Tau Ceti is the most Sun-like of the 30 nearest stars to the Sun. It lies in the constellation Cetus and is easily visible without a telescope. Tau Ceti has been the target of many SETI (Search for Extraterrestrial Intelligence) programs including the first, Project Ozma, which also looked at Epsilon Eridani. It is also the first star to be found to have a disk of dust and comets around it similar in size and shape to the disk of comets and asteroids that orbits the Sun. However, the similarity ends there because it appears that Tau Ceti has more than ten times the number of comets and asteroids that there are in our Solar System.

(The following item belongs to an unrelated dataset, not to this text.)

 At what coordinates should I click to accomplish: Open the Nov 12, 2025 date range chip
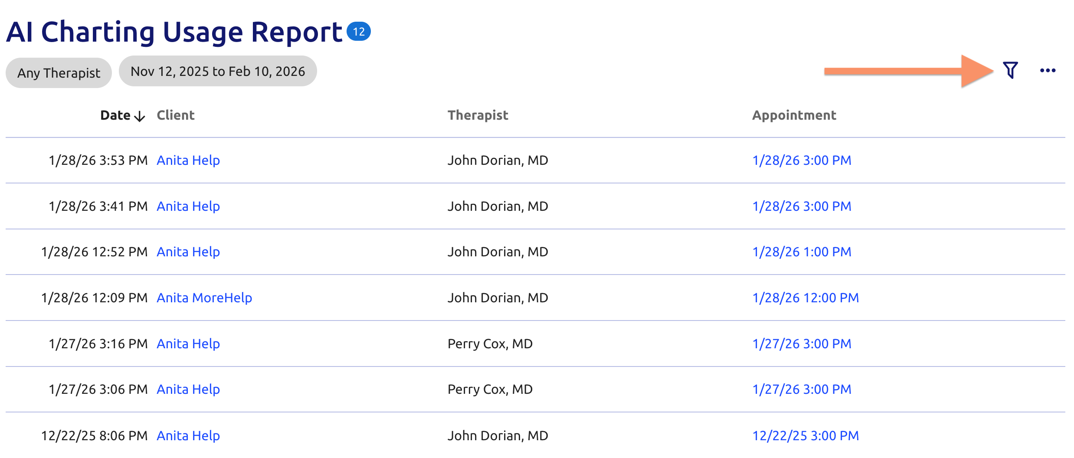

In Star Trek, the USS Enterprise, under the command of Captain James T. Kirk, engaged and defeated a Romulan vessel near Tau Ceti, using the Cochrane deceleration maneuver. (TOS: "Whom Gods Destroy")

This system was the site of the Tau Ceti Accords signed between the Vulcan High Command and the Andorian Empire. (ENT: "Shadows of P'Jem")

Tau Ceti is notable in the mirror universe, as the system in which the Terran Empire lost twelve ships in a battle against alien rebels. Propaganda had spread that this was a major win for the Terran Empire, when in fact it was a sign they were beginning to lose. (ENT: "In a Mirror, Darkly").

Vice Admiral Janeway (the father of Captain Kathryn Janeway of the USS Voyager) died on Tau Ceti Prime, drowned under an ice cap. (VOY: "Coda")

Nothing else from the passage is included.